NÉO-IMPRESSIONNISME
Mouvement dont l'activité s'affirme avec le plus de cohérence entre 1885 et 1890 environ, et dont Seurat, Signac, Cross, Angrand et Camille Pissarro sont, en France, les principaux représentants. Le néo-impressionnisme se définit d'abord, comme son nom l'indique, par rapport à l'impressionnisme ; mais « néo » est un préfixe ambigu : il indique une renaissance, ce qui signifie à la fois mort et héritage. Mort, car Seurat et ses amis constatent la dispersion du groupe impressionniste historique aussi bien qu'une certaine faillite de son esthétique. Héritage, car tout en se donnant des objectifs opposés à ceux de l'impressionnisme, ils cherchent à les associer dans une synthèse, à la différence de Gauguin, par exemple, qui, vers la même époque, ne trouve son style personnel que moyennant une rupture radicale avec l'impressionnisme. L'année 1880 est celle de la cinquième exposition impressionniste, mais ni Cézanne, ni Monet, ni Renoir, ni Sisley n'y figurent, et cet effritement du groupe original s'accompagne d'importants changements esthétiques. Par des voies différentes, Cézanne, Pissarro et même, pour un temps, Renoir réagissent contre ce qui, dans l'impressionnisme, répugne à la forme définie, contre sa préférence marquée pour la touche au détriment du dessin. Ils aspirent à représenter un univers moins évanescent, à laisser moins d'initiative à l'instinct, à retrouver des valeurs « classiques », plus intellectuelles d'ordonnance ou de construction, sans pour autant sacrifier toutes les conquêtes de l'impressionnisme. Cette réaction va de pair avec une réflexion théorique intense, dans le monde scientifique (Helmholtz, Rood, Chevreul dont la Loi du contraste simultané sera rééditée en 1889), sur la physiologie de la vision, les problèmes de la lumière et de la couleur : préoccupations chères aux impressionnistes et qu'ils ont illustrées depuis 1870 avec un éclat sans précédent, mais d'instinct.
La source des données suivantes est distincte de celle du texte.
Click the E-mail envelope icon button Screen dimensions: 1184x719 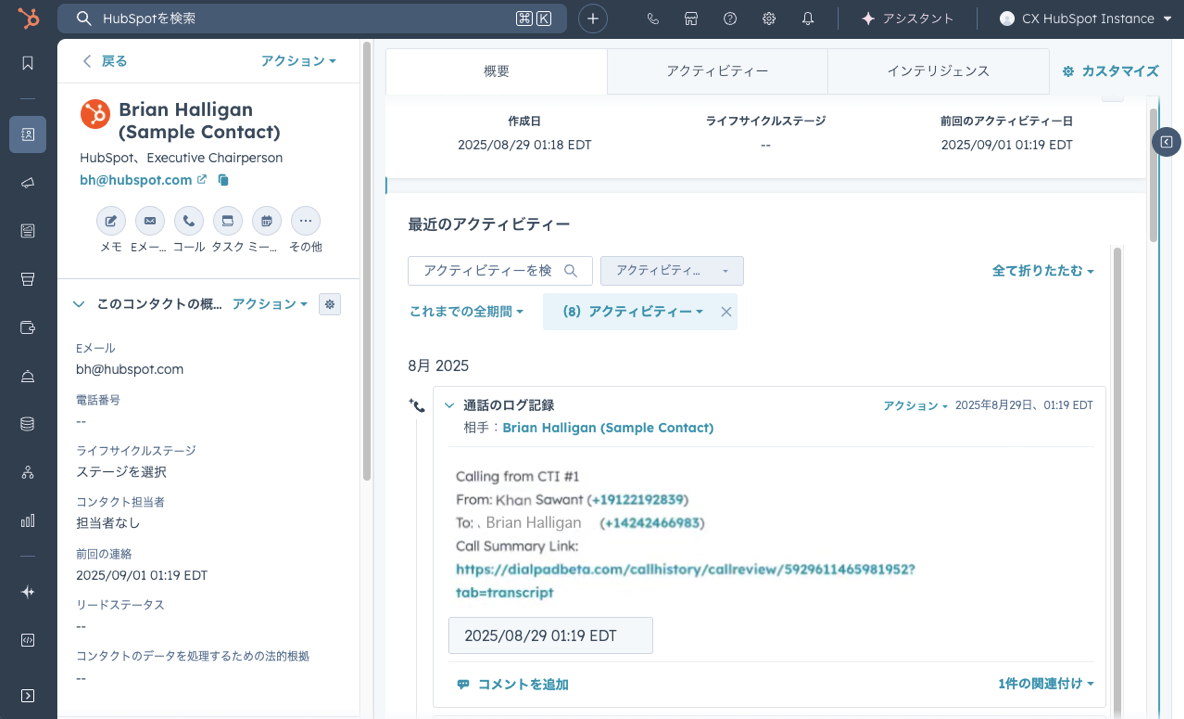click(150, 221)
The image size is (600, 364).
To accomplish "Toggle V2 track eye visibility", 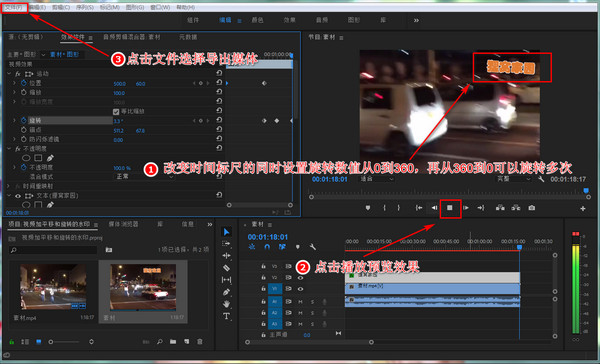I will (x=300, y=277).
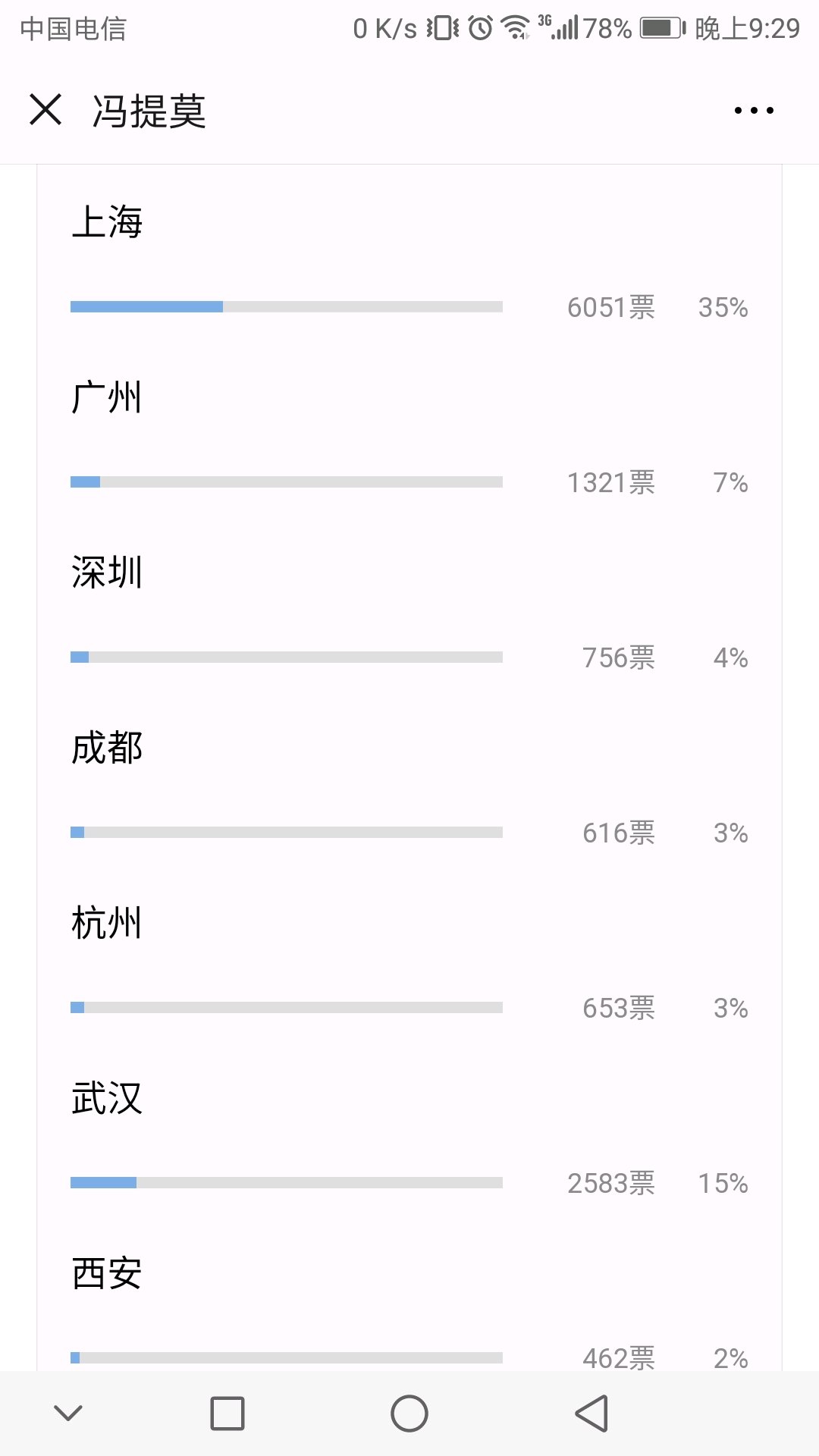
Task: Tap the battery icon in status bar
Action: point(662,29)
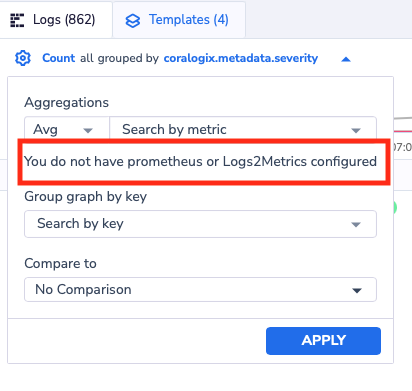Click the No Comparison dropdown arrow
This screenshot has height=391, width=412.
pyautogui.click(x=357, y=290)
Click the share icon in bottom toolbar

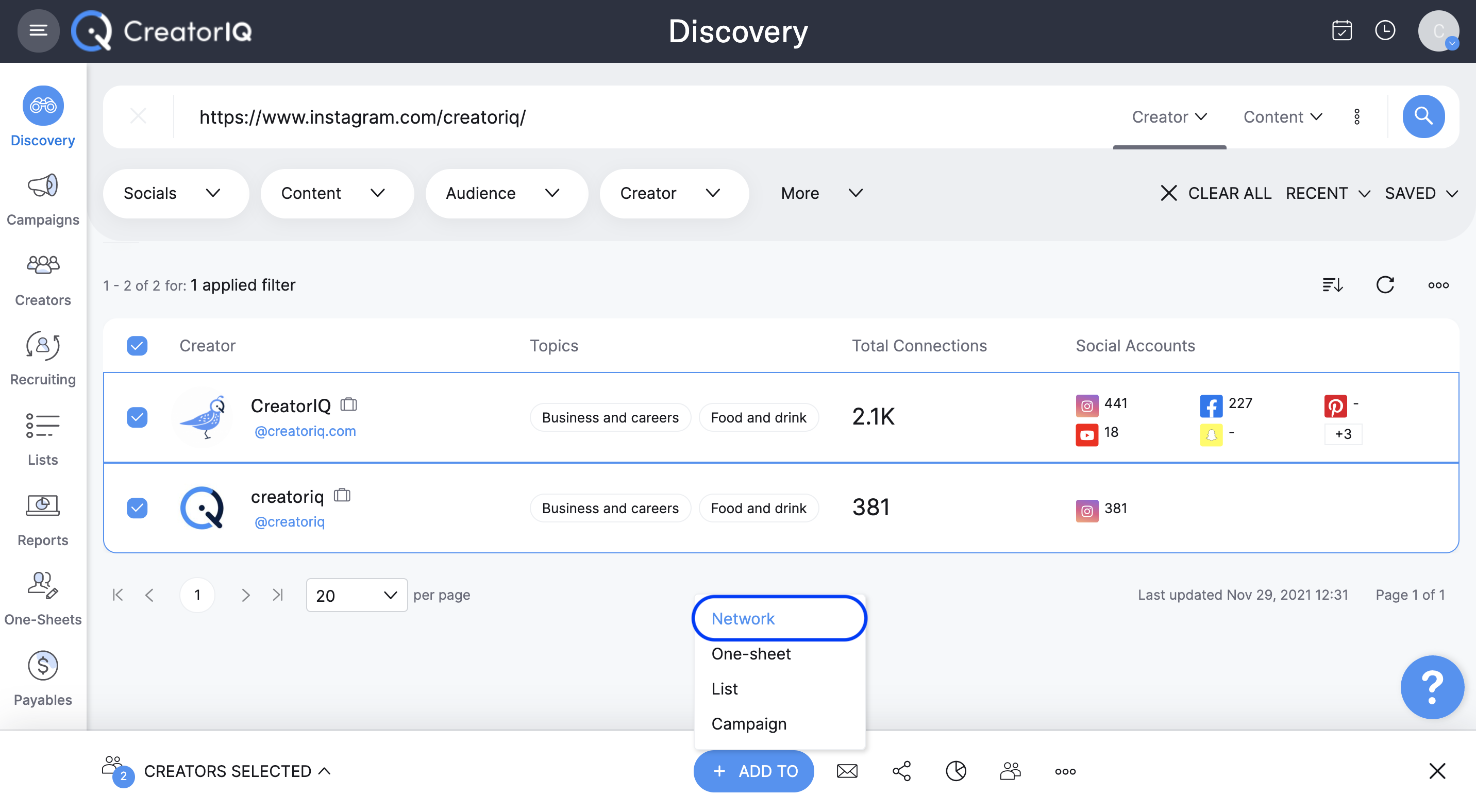[901, 771]
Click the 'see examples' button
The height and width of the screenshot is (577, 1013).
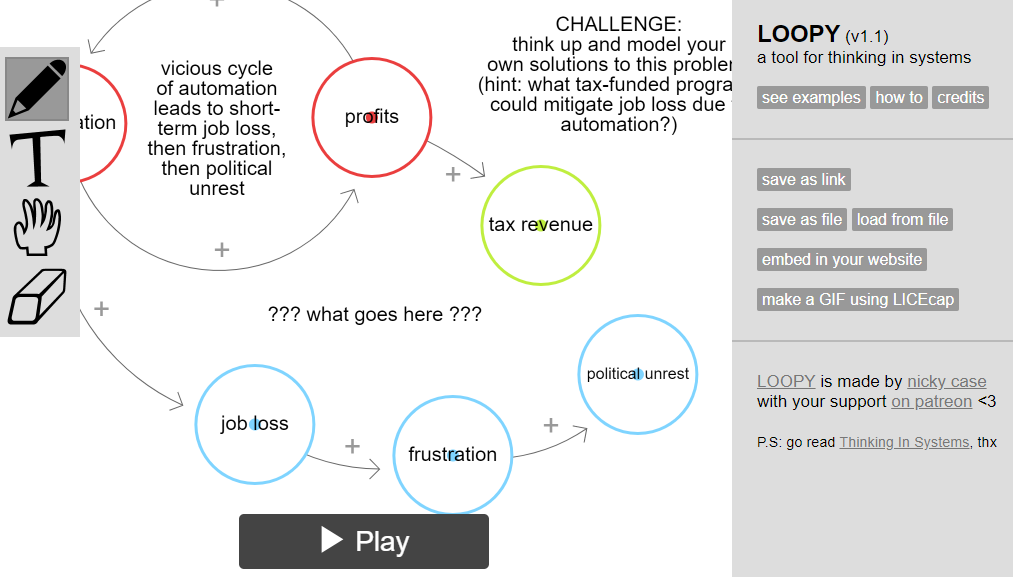811,98
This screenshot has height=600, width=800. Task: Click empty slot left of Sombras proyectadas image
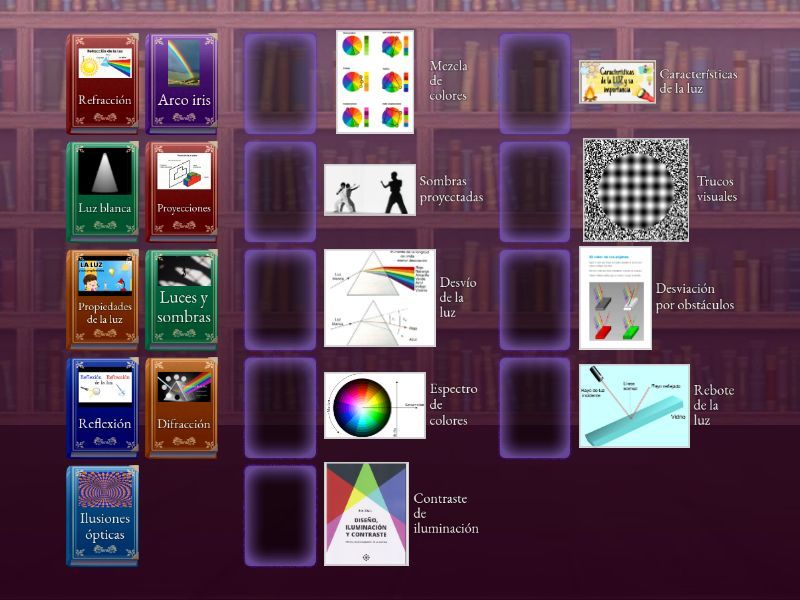[280, 191]
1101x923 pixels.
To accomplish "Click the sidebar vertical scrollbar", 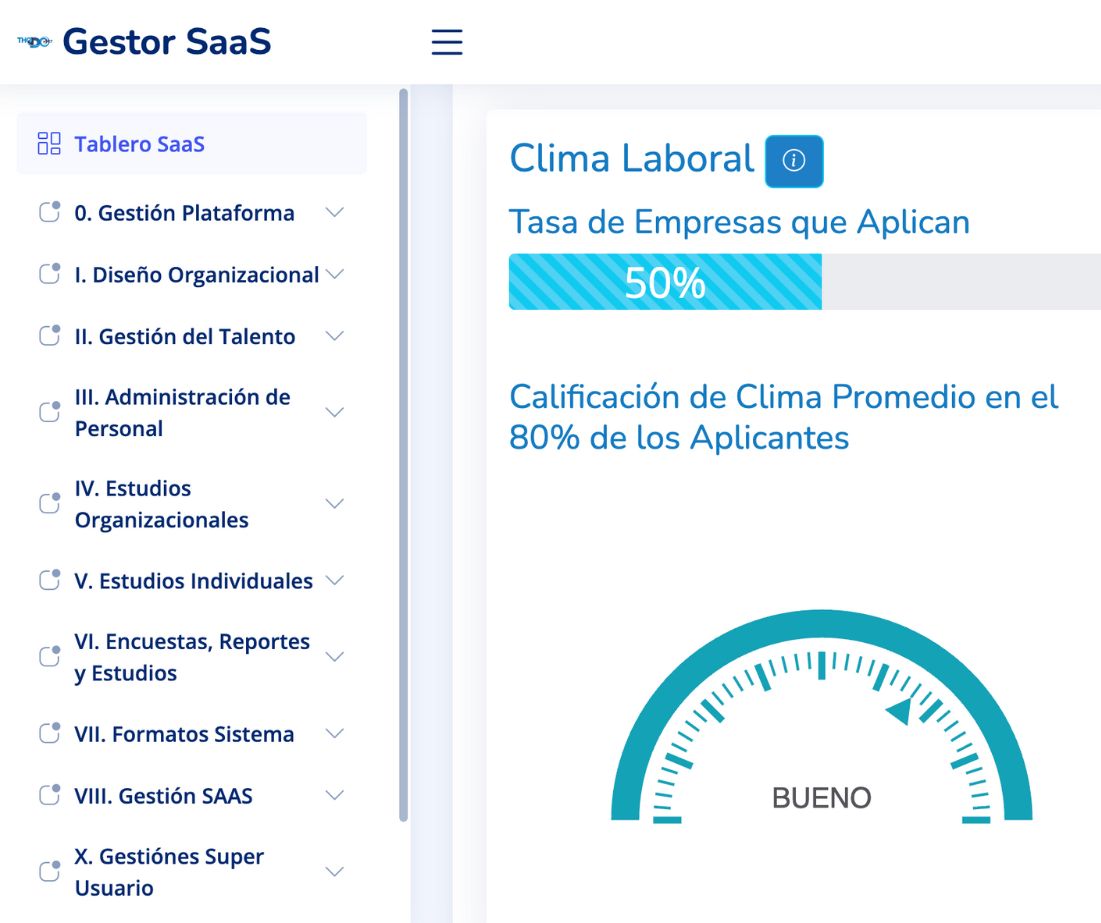I will click(403, 454).
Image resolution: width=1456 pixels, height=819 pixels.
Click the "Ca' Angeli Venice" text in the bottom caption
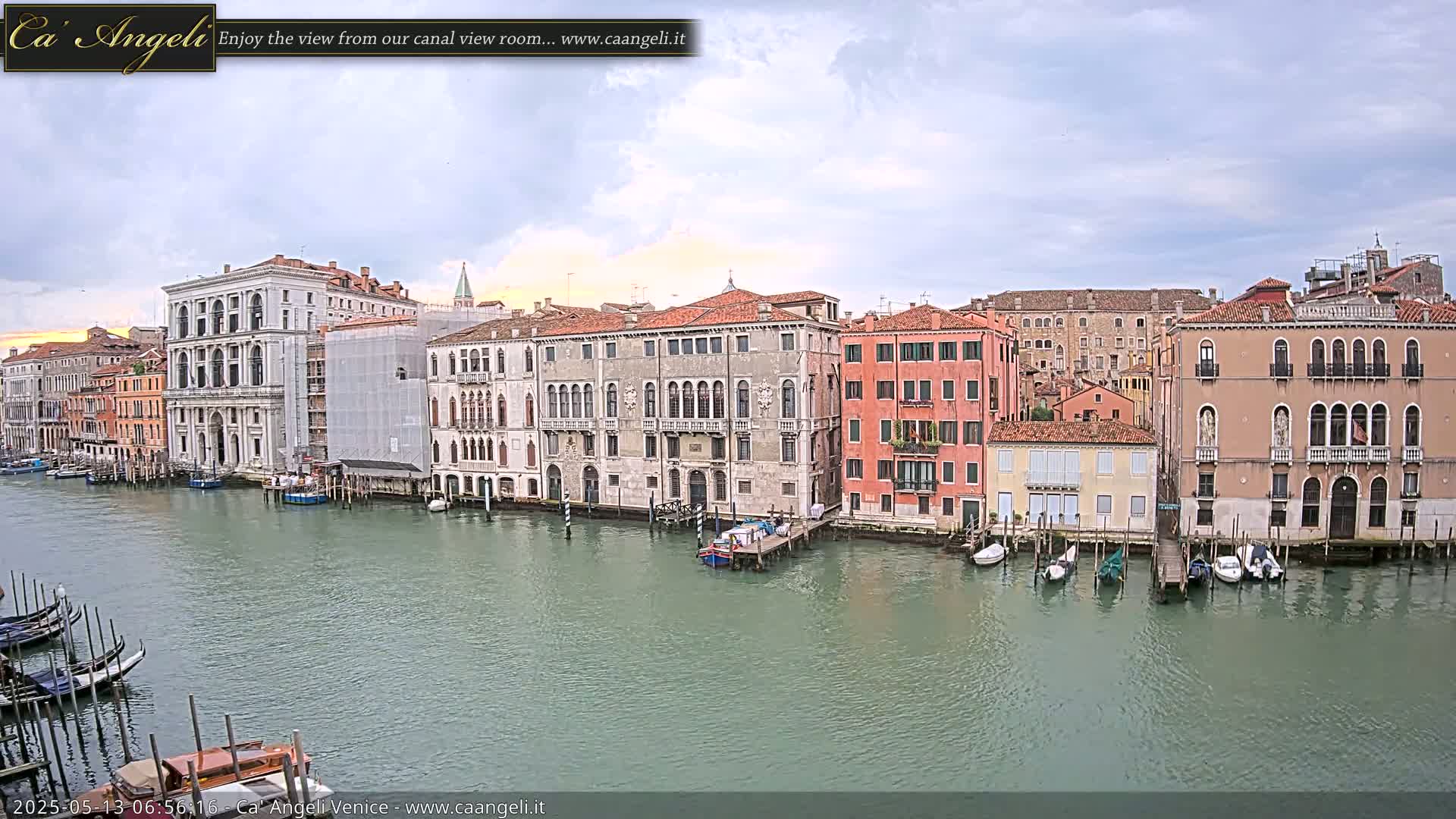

Le néo-impressionnisme s'inscrit, dans ce contexte historique, non par la liquidation intégrale de l'impression, mais par sa réforme méthodique. L'initiative en revient à Seurat. Ses premiers tableaux, vers 1880-1882, reprennent la vision vibrante et la technique par touches, propres aux impressionnistes, mais avec une régularité d'écriture qui était étrangère à ceux-ci. C'est l'amorce du divisionnisme, fragmentation systématique des touches de pigments purs, dissociant la couleur locale de la couleur d'éclairage pour les combiner en principe dans un « mélange optique », qu'un premier chef-d'œuvre, Une baignade, Asnières (National Gallery, Londres), illustre en 1883-1884, suivi en 1884-1885 par Un dimanche après-midi à l'île de la Grande-Jatte (Art Institute, Chicago). Le génie fervent et rigoureux de Seurat donne sa mesure dans cette peinture, où les conquêtes de l'impression sont intégrées dans une composition toute d'ordre, de mesure, proche, même, par son rythme et par ses motifs, des pages monumentales de Puvis de Chavannes. Tels sont les très grands exemples autour desquels se réunissent, vers 1886, les artistes et les critiques sympathisants qui forment le groupe néo-impressionniste. Liés d'amitié depuis le premier Salon des indépendants (1884) où ils exposèrent ensemble et où figure la Baignade, Seurat, Signac, Cross, Angrand, Dubois-Pillet s'adonnent à d'actives spéculations esthétiques, dans le sens indiqué par Seurat. Mais ce n'est qu'en 1886 que le néo-impressionnisme se constitue pleinement comme style, et qu'il reçoit son nom (du critique Félix Fénéon, qui se fait l'interprète et le champion du groupe). C'est à l'occasion de la huitième et dernière exposition impressionniste à laquelle participent, outre Seurat avec [...]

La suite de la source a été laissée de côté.